*Material for this exercise*.
________

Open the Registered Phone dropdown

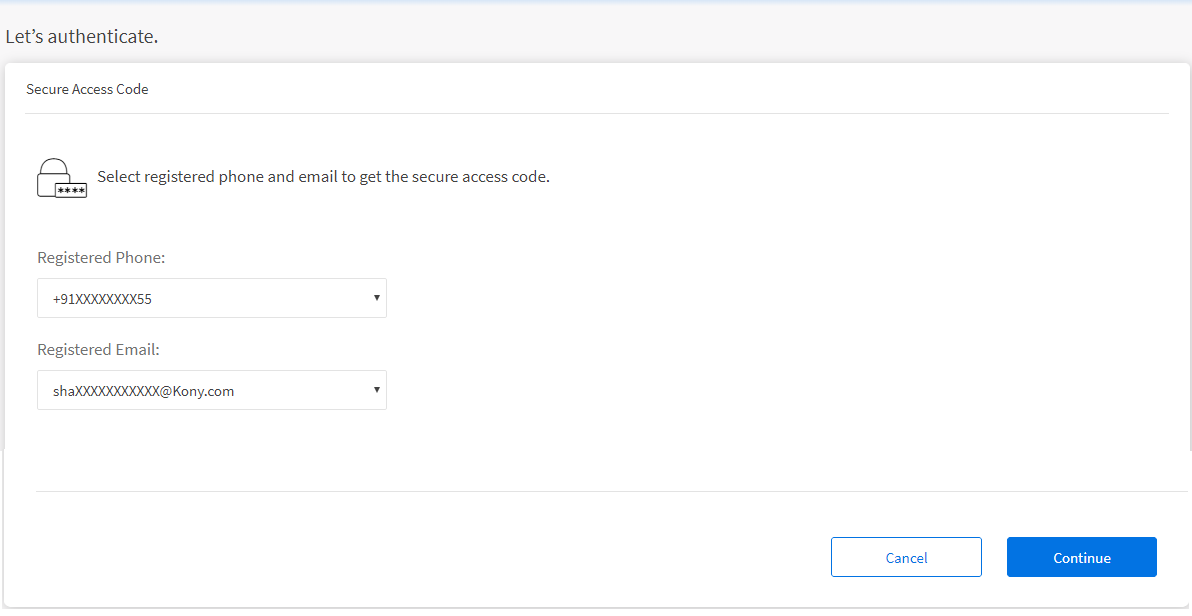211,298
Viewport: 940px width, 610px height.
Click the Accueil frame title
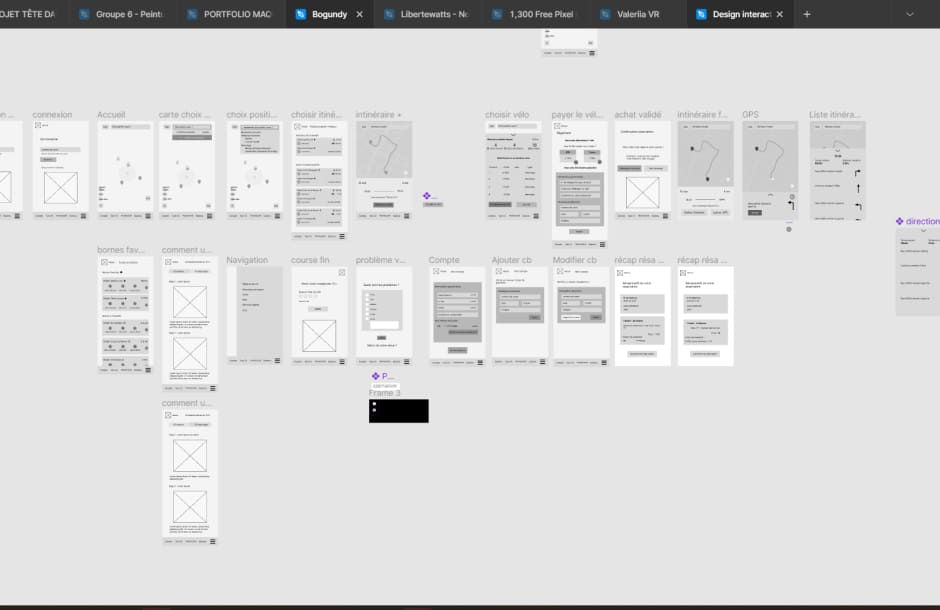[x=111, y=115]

________

*Requirement*. First drop every picture, then print the data above exactly as it stands.

*Final answer*.
Open the Registered Phone dropdown

211,298
Viewport: 940px width, 610px height.
Click the Accueil frame title
[x=111, y=115]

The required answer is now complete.